Having revealed that it will look to welcome 300,000 immigrants in 2018, the Canadian immigration minister has now revealed he would like to increase this intake by 13 per cent by 2020.
This would mean that within three years, Canada’s annual immigrant intake will have risen by 40,000 people.
“The increase is to meet Canada’s ever-growing demand labour,” explained the country’s Immigration Minister, Ahmed Hussen. “We will continue to wisely use immigration as a tool to power our economy. The multi-year planning will ensure predictability and stability for provinces and cities to plan ahead and do their parts.”
The plan will bring the country’s yearly immigration level to 0.9 per cent of the population, up slightly from its current 0.8 per cent level, in order to offset the economic effects of an aging population and low birth rate.

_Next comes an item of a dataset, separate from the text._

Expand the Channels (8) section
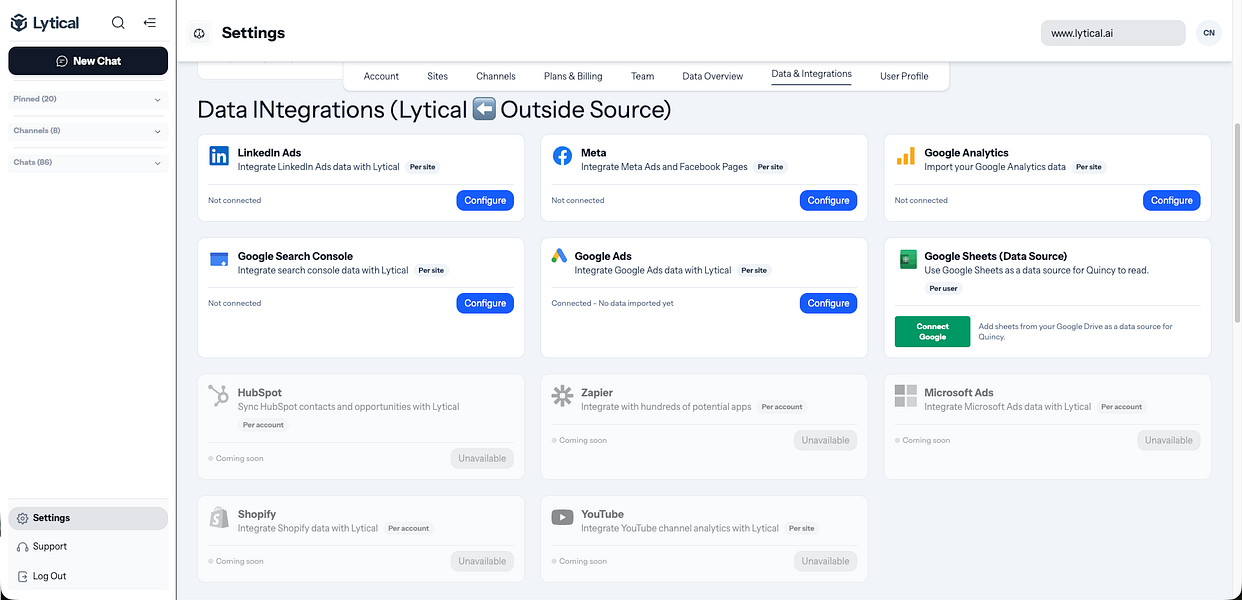 click(x=88, y=131)
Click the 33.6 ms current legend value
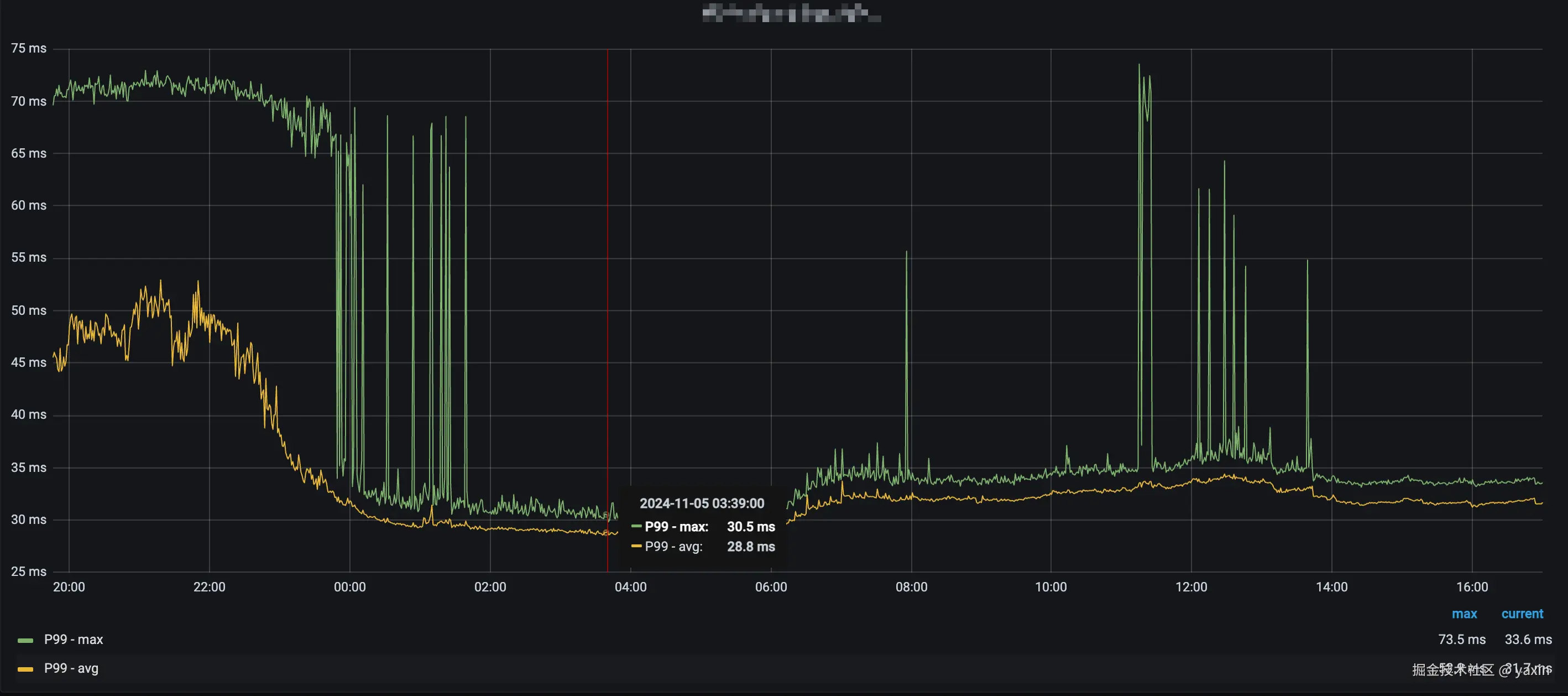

“If we are going to be able to keep our commitments for health care and pensions and all our social programs and to continue to grow our economy and meet our labour market needs in the decades to come, we must respond to this clear demographic challenge,” Hussen added.
In its 2018-to-2020 plan, the government has put an emphasis on highly skilled immigrants, who will make up more than 40 per cent of all economic class immigrants in the next three years.
However, the 2020 target still falls far short of the 450,000-level recommended by the federal government’s own economic advisory council.